Hype Luxury Mobility is a luxury car rental company headquartered in Bangalore, India. It provides luxury cars, yachts and private jets for rent in India, UAE ,and UK.

History 
The Hype was founded by Raghav Belavadi in 2017.  Before this, Raghav founded InsurTech, ANDIAST Tech.AG, in Switzerland. He was the Executive Vice President at Accenture in Switzerland, Canada, and India. Prior to that, he was Program Director at Mercer, both in the UK and India.

Fleet 
Hype has operations in 19 cities across India including Ahmedabad, Bangalore, Chandigarh, Chennai, Cochin, Coimbatore, Delhi NCR, Goa, Hyderabad, Indore, Jaipur, Jodhpur, Kolkata, Mangalore, Mumbai, Madurai and, Pondicherry.

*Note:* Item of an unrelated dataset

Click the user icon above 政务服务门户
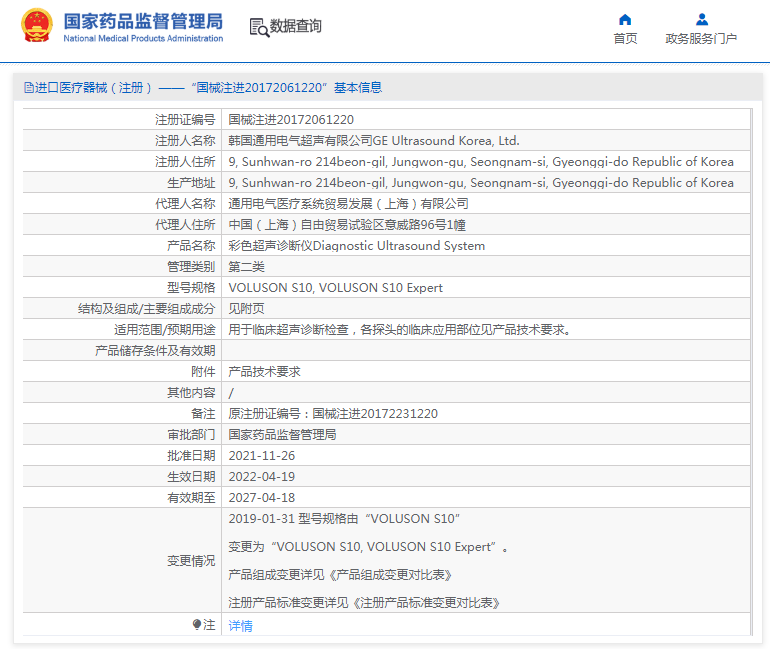Image resolution: width=770 pixels, height=649 pixels. click(x=701, y=19)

It has a fleet size of more than 14,000 with over 6,000 luxury and 8,000 premium cars. The brands in its fleet include Rolls-Royce, Mercedes, Lamborghini, Ferrari, Maserati, Jaguar etc. Users book cars for rent directly from its website or through its mobile app.

It has a fleet of yachts including Bayliner 340, Ferretti 550, Island Spirit 401, Grand Soliel 45, Sea Ray 330, Azimut 39, Rinker 260, Free Spirit, Majesty 66 etc.

It has also partnered with aircraft operators to provide helicopters and private jets rentals.

Funding  
Hype Luxury said in a statement it had raised an undisclosed amount in Pre-Series A funding from Razorpay co-founders Harshil Mathur and Shashank Kumar's early-stage startup fund MarsShot Ventures.

Partnerships 
 HYPE has partnered with CRED, founded by Mr Kunal Shah to offer deals for all premium Cred users. 
 American Express had partnership with Hype to provide luxury travel experience for its Platinum and Centurion Card members.
 Hype has partnered with ICICI to provide special deals to its credit and debit card customers.